Directions for this task
Starting with the line containing "The image size is (739, 512)." and going on through the line containing "This screenshot has width=640, height=383.", return the lines of the data below exactly, and only those.

************

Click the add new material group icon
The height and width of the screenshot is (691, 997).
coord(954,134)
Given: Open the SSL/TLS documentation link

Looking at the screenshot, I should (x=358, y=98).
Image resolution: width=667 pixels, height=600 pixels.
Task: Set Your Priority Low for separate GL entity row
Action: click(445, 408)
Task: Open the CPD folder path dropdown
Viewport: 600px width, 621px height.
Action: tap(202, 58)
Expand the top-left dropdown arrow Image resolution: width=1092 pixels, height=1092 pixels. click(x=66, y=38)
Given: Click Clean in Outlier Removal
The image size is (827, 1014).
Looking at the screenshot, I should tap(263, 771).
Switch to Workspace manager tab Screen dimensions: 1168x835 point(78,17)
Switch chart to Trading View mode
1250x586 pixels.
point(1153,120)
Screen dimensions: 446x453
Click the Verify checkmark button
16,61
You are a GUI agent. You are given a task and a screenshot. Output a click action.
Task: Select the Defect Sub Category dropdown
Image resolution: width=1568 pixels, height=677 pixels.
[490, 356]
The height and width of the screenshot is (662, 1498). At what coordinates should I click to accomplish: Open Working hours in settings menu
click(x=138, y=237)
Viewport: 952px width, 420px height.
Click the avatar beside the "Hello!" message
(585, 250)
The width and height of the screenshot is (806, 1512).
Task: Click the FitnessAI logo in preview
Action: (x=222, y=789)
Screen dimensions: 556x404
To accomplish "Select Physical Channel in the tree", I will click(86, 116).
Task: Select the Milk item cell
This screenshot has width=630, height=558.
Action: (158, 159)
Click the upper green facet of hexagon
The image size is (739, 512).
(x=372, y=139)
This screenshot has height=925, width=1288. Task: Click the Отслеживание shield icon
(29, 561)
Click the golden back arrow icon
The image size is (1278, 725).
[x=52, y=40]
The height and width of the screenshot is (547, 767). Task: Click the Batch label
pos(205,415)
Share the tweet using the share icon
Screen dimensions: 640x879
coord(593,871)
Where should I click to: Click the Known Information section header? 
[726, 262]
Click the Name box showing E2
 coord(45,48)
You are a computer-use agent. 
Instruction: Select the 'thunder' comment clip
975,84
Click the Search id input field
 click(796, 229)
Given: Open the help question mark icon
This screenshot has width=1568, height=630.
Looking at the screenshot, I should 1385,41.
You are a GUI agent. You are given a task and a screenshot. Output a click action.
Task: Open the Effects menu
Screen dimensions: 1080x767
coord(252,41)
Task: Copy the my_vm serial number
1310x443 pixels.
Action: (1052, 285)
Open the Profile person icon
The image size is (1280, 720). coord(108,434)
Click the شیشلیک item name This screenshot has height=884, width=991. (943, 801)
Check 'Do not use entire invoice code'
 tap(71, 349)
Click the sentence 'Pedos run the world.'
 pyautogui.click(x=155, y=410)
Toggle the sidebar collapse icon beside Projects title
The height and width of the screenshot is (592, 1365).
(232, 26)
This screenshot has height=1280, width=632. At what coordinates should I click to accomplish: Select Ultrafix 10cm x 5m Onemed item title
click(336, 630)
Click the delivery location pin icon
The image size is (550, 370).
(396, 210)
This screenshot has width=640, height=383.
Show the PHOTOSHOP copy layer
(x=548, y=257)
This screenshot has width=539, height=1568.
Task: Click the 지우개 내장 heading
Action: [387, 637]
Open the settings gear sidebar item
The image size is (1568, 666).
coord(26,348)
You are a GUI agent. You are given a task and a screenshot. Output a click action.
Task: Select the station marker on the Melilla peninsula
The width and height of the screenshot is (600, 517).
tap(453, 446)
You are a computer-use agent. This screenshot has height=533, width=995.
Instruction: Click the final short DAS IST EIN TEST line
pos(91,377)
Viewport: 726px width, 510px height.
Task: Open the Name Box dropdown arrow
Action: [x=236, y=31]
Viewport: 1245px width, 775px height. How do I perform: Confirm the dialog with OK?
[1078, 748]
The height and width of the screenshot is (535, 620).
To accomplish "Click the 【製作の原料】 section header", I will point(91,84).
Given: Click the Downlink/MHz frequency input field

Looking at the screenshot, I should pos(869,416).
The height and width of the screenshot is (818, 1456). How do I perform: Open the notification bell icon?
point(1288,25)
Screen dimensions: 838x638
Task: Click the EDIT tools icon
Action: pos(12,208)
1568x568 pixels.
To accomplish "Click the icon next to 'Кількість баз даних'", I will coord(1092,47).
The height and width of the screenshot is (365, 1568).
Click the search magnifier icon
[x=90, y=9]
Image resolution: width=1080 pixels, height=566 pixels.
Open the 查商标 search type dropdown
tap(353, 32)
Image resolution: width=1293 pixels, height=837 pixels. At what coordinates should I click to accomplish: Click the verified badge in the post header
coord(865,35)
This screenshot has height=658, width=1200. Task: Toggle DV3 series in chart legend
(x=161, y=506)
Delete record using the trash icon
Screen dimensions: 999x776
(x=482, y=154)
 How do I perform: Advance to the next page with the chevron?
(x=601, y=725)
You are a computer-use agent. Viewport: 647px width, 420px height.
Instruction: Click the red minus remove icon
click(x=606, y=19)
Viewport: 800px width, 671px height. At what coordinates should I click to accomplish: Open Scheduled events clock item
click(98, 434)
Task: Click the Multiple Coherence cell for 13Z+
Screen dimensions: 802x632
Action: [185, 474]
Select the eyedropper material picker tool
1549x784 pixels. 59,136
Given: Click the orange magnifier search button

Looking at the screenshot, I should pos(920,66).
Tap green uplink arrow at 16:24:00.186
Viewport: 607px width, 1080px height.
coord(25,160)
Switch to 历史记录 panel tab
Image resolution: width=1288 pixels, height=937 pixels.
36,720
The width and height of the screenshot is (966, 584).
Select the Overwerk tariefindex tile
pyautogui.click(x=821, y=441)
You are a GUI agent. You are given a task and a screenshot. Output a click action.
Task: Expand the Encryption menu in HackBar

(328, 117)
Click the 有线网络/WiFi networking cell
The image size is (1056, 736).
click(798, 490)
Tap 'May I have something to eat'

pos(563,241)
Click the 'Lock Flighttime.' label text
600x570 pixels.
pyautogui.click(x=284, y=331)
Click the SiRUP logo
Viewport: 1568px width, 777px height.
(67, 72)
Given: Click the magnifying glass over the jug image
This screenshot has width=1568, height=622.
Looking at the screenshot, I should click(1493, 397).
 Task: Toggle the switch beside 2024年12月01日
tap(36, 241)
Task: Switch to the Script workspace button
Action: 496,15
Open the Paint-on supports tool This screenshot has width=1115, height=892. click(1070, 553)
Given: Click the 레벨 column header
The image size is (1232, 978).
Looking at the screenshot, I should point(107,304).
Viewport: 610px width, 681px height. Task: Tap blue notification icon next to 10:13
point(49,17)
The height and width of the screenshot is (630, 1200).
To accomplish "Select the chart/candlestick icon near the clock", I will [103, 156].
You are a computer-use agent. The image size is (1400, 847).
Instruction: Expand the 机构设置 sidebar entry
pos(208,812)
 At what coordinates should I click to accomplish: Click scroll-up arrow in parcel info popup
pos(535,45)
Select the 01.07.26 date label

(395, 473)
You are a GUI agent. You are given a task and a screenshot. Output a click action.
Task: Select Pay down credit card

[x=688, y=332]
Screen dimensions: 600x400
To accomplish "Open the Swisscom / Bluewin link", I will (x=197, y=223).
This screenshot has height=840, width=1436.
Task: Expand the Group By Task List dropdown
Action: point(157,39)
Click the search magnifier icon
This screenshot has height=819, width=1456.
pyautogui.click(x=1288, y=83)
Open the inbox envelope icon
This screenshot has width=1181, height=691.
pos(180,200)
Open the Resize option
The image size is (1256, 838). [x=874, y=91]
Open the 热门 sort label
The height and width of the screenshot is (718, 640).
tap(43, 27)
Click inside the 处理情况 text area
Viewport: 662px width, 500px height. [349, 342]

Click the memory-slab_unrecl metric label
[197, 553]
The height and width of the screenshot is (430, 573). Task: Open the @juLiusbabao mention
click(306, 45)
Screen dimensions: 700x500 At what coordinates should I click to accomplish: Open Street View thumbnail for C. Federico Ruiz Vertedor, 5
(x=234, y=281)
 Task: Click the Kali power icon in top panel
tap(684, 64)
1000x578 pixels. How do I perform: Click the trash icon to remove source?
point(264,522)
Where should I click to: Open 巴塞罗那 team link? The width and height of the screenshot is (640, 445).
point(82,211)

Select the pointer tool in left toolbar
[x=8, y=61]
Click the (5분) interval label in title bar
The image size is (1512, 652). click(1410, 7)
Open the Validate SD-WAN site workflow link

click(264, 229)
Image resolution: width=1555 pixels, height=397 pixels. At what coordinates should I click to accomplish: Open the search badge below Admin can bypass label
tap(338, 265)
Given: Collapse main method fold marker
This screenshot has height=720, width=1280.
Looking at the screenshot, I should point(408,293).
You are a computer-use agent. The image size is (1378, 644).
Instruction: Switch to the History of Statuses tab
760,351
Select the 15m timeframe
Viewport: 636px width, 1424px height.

************

Final answer
The image size is (739, 512).
(x=372, y=139)
This screenshot has height=925, width=1288. Task: Click the Отслеживание shield icon
(29, 561)
Click the golden back arrow icon
The image size is (1278, 725).
[x=52, y=40]
The height and width of the screenshot is (547, 767). Task: Click the Batch label
pos(205,415)
Share the tweet using the share icon
Screen dimensions: 640x879
coord(593,871)
Where should I click to: Click the Known Information section header? 
[726, 262]
Click the Name box showing E2
 coord(45,48)
You are a computer-use agent. 
Instruction: Select the 'thunder' comment clip
975,84
Click the Search id input field
 click(796, 229)
Given: Open the help question mark icon
This screenshot has width=1568, height=630.
Looking at the screenshot, I should 1385,41.
You are a GUI agent. You are given a task and a screenshot. Output a click action.
Task: Open the Effects menu
Screen dimensions: 1080x767
coord(252,41)
Task: Copy the my_vm serial number
1310x443 pixels.
Action: (1052, 285)
Open the Profile person icon
The image size is (1280, 720). coord(108,434)
Click the شیشلیک item name This screenshot has height=884, width=991. (943, 801)
Check 'Do not use entire invoice code'
 tap(71, 349)
Click the sentence 'Pedos run the world.'
 pyautogui.click(x=155, y=410)
Toggle the sidebar collapse icon beside Projects title
The height and width of the screenshot is (592, 1365).
(232, 26)
This screenshot has height=1280, width=632. At what coordinates should I click to accomplish: Select Ultrafix 10cm x 5m Onemed item title
click(336, 630)
Click the delivery location pin icon
The image size is (550, 370).
(396, 210)
This screenshot has width=640, height=383.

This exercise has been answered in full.